According to the work-energy theorem, the net work done on an object equals its change in kinetic energy, $W_{net} = \Delta K$.

Let's first consider the case with the rope attached. The forces doing work are the component of gravity along the ramp, $F_g = mg \sin\theta$, and the rope force $F_r$. The displacement is $d$ down the ramp. The work done by gravity is $W_g = (mg \sin\theta)d$. The work done by the rope is $W_r = -F_r d$, since the force is opposite to the direction of displacement. The net work is $W_{net} = W_g + W_r = (mg \sin\theta)d - F_r d$. The change in kinetic energy is given as $\Delta K = W_{net}$.

$$ \Delta K = (mg \sin\theta)d - F_r d $$

Now, consider the case without the rope. The only force doing work along the ramp is gravity. The net work in this case is $W_{net}' = W_g = (mg \sin\theta)d$. The new change in kinetic energy would be $\Delta K' = W_{net}'$.

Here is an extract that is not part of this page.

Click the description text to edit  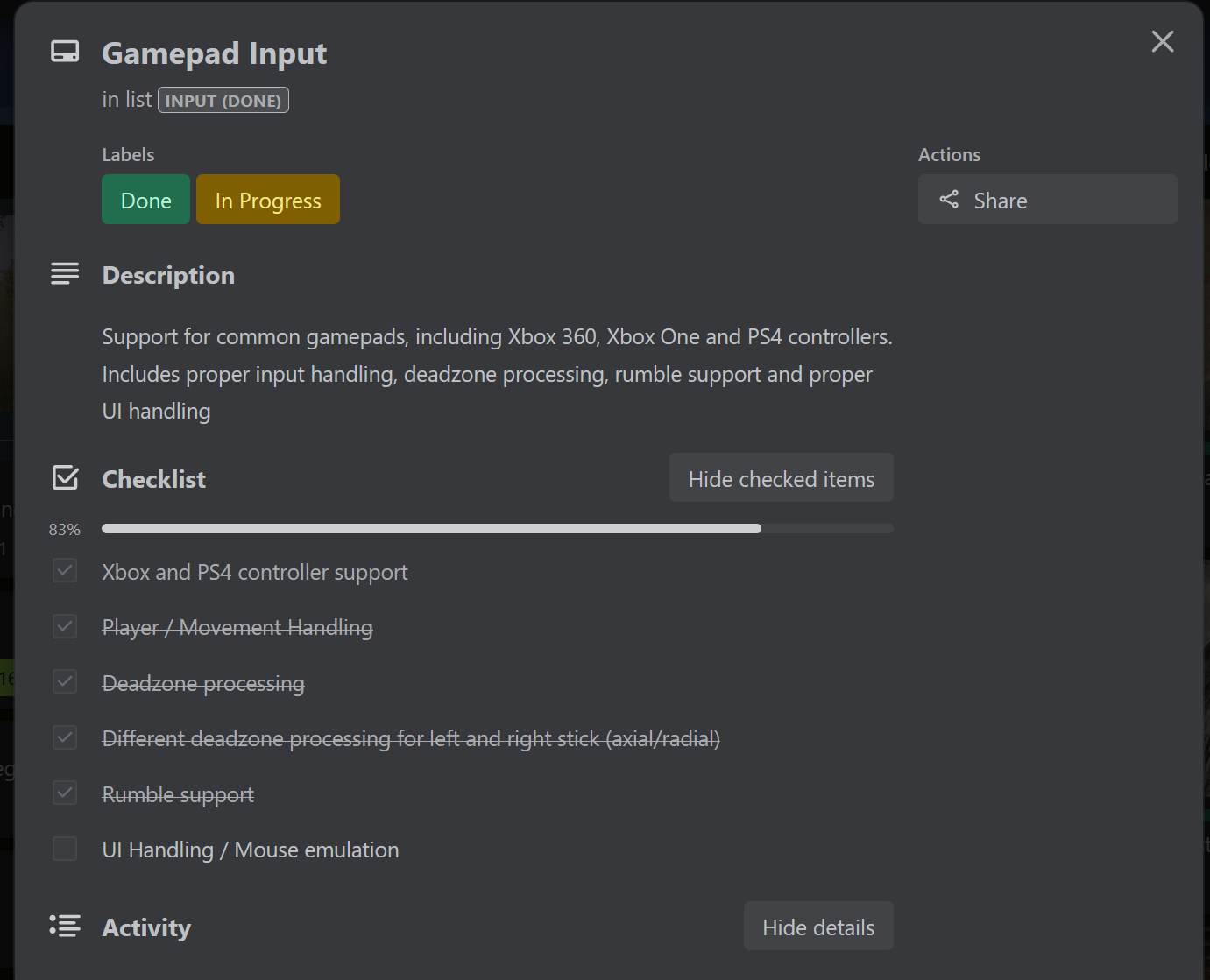click(x=496, y=374)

$$ \Delta K' = (mg \sin\theta)d $$

The question asks for how much greater the kinetic energy increase would have been, which is the difference $\Delta K' - \Delta K$.

$$ \Delta K' - \Delta K = [(mg \sin\theta)d] - [(mg \sin\theta)d - F_r d] $$ $$ \Delta K' - \Delta K = F_r d $$

The increase in kinetic energy is greater by an amount equal to the magnitude of the work done by the rope.